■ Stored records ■

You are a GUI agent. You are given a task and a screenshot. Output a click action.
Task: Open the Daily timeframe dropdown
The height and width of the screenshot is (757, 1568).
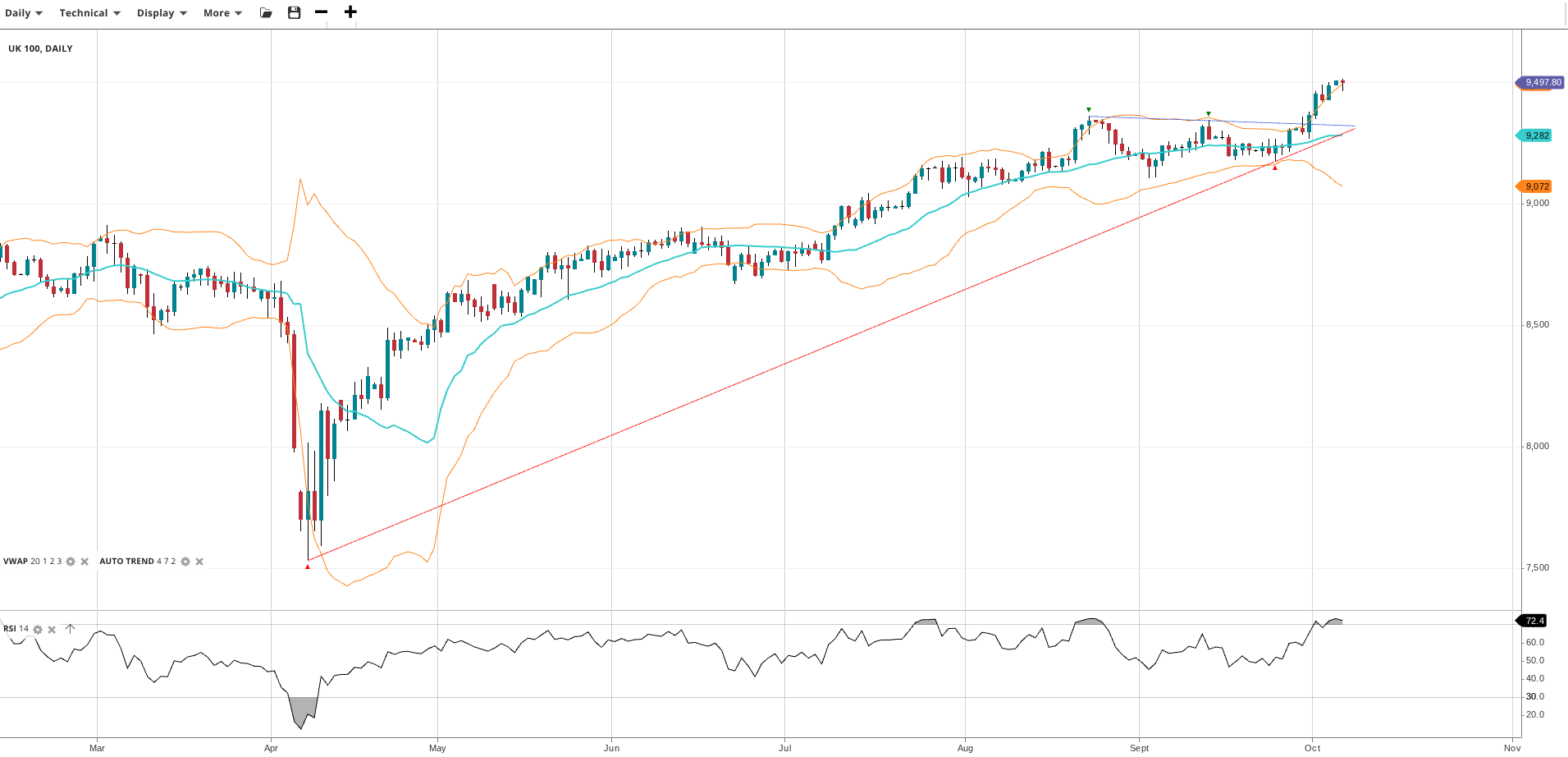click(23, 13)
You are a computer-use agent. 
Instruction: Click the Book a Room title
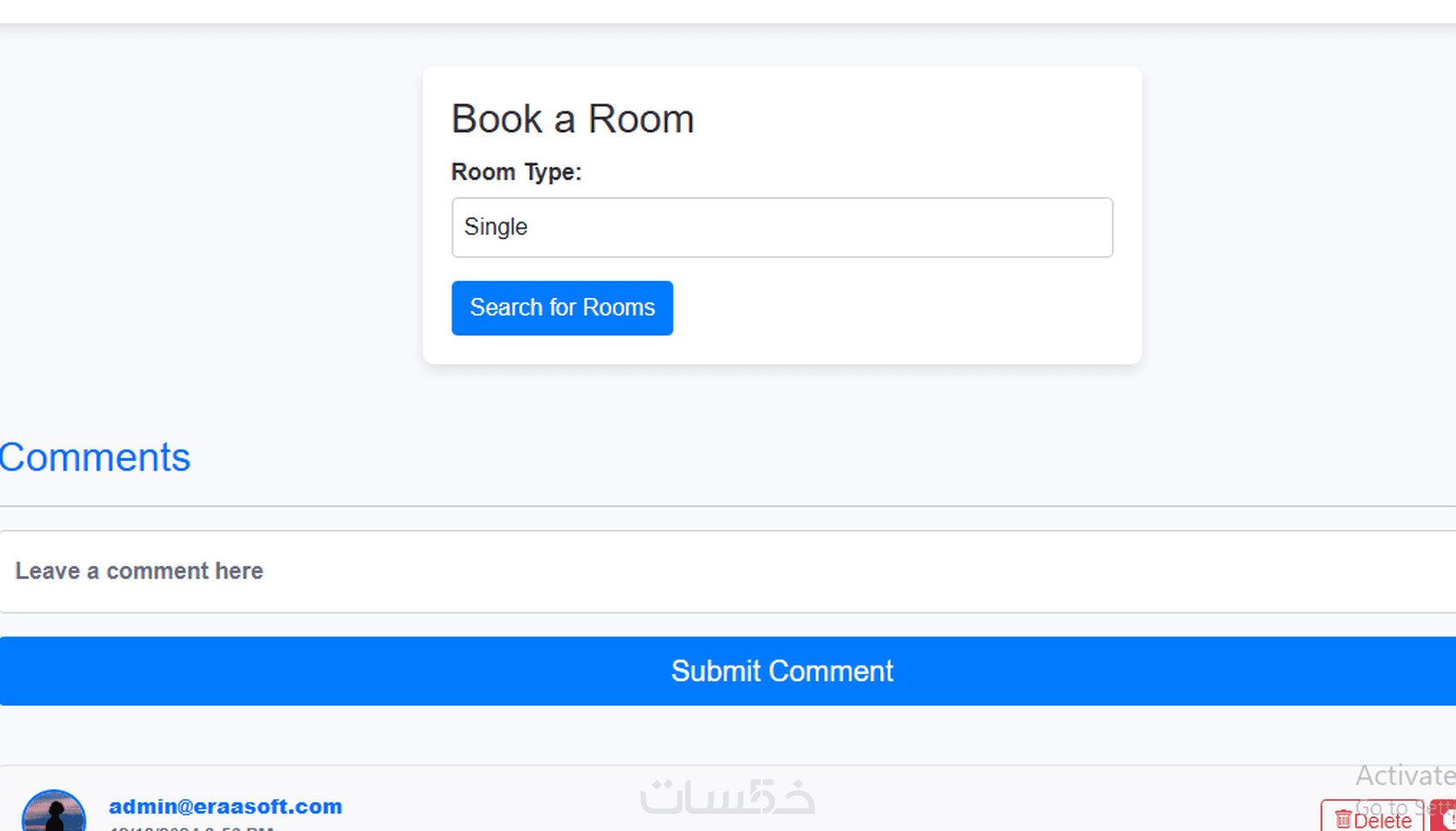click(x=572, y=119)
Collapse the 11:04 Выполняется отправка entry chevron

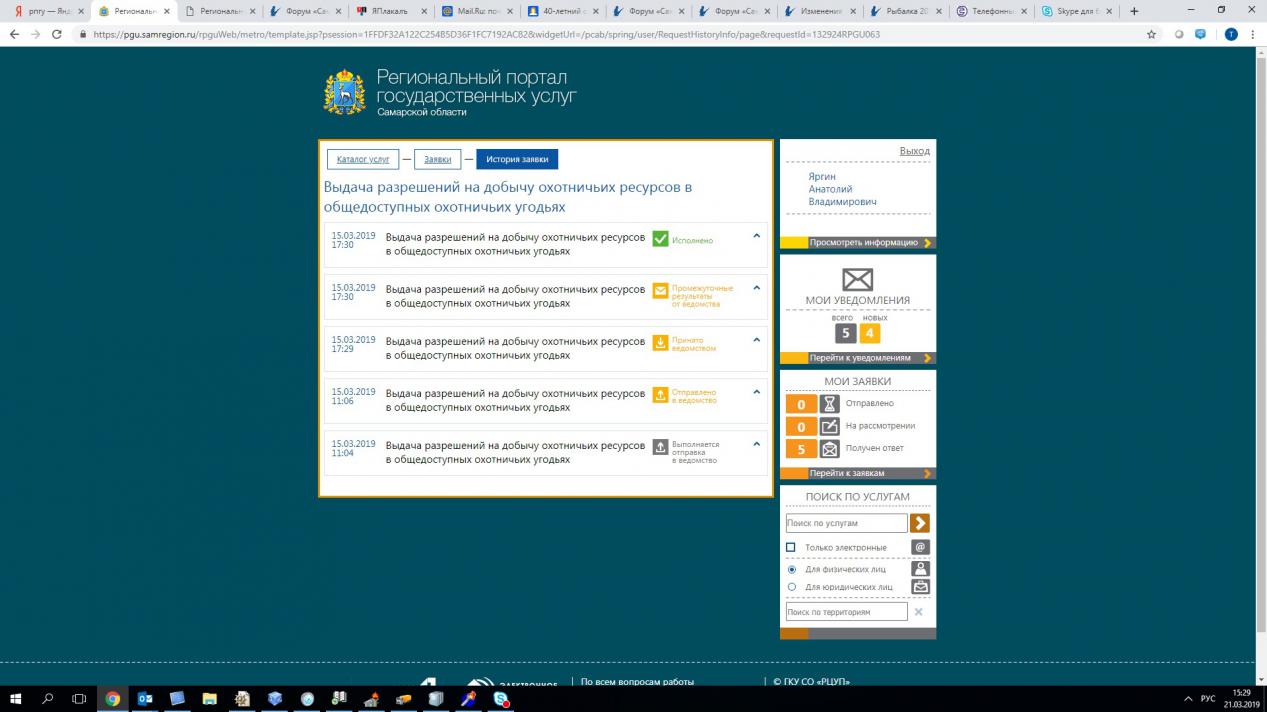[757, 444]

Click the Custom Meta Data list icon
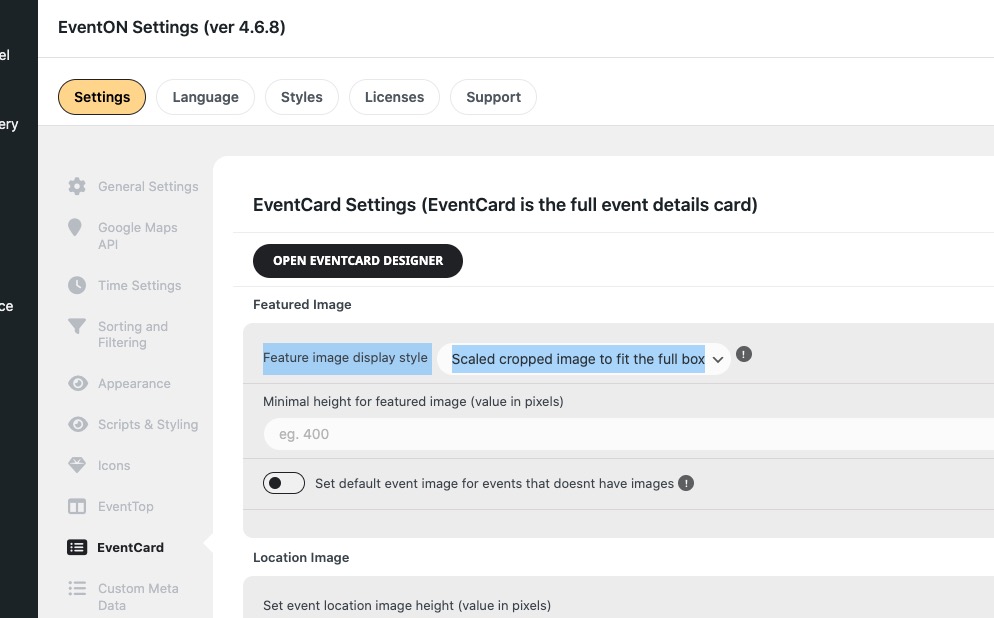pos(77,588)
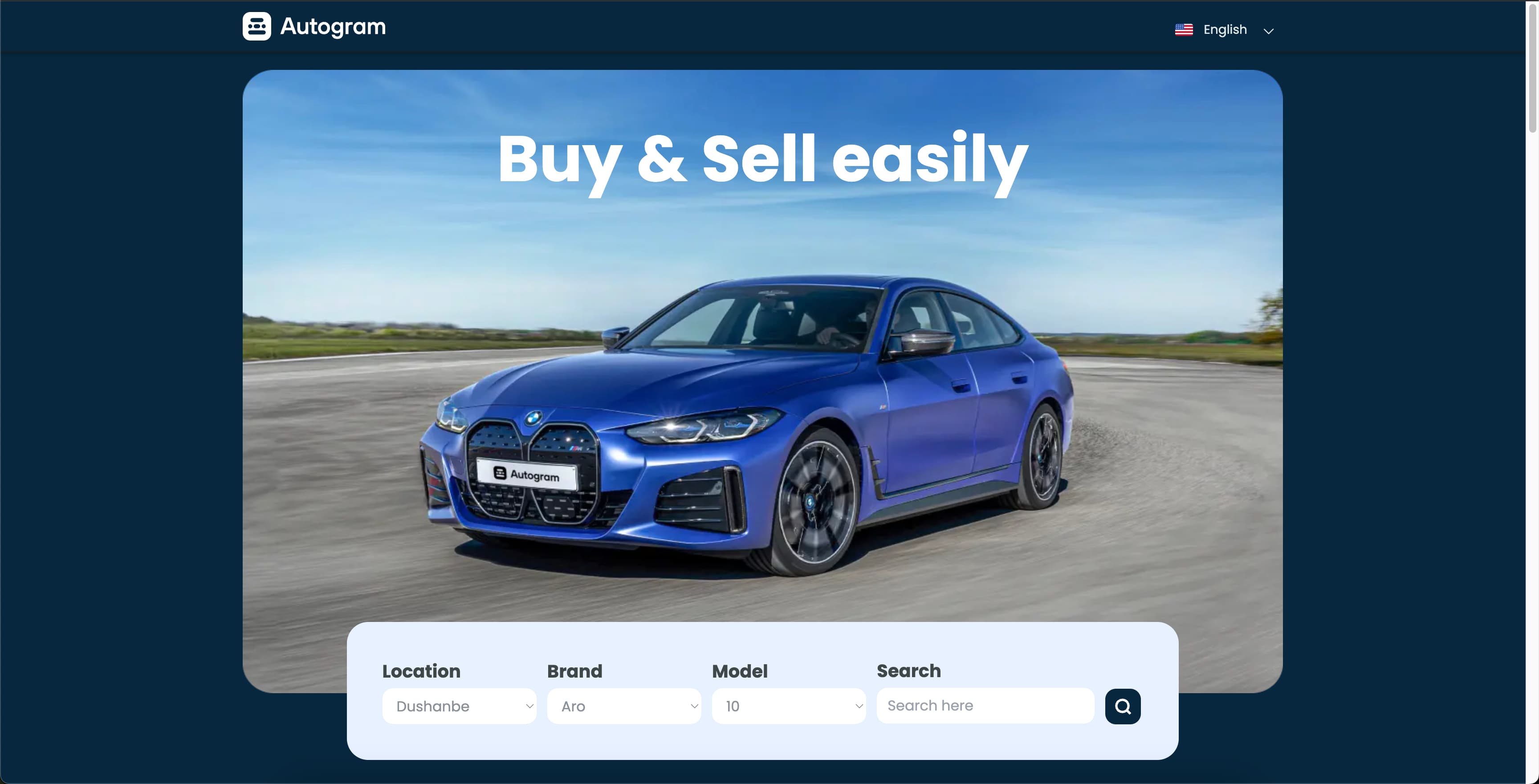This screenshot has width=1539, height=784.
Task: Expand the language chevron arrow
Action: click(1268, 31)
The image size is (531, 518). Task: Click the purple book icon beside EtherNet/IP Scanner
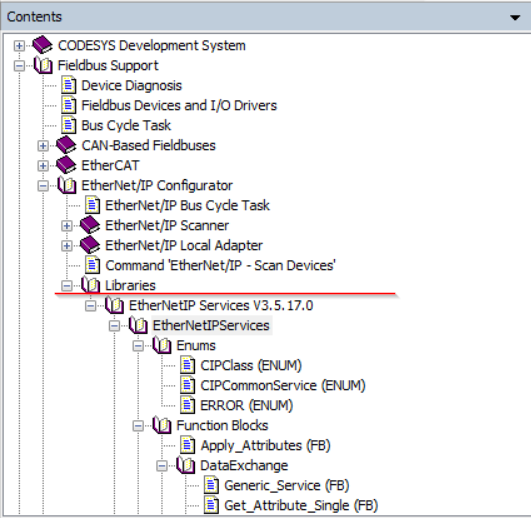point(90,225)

■ Work to complete ■
The pictures stay out; repeat exactly the lines from the one with "You are a computer-use agent." to the end of the entries above, and nothing else.

■ Answer for this exercise ■
You are a computer-use agent. 
Instruction: Click the Book a Room title
click(x=572, y=119)
Collapse the 11:04 Выполняется отправка entry chevron

[757, 444]

Click the Custom Meta Data list icon
pos(77,588)
This screenshot has width=1539, height=784.
Task: Expand the language chevron arrow
Action: click(1268, 31)
The image size is (531, 518). Task: Click the purple book icon beside EtherNet/IP Scanner
point(90,225)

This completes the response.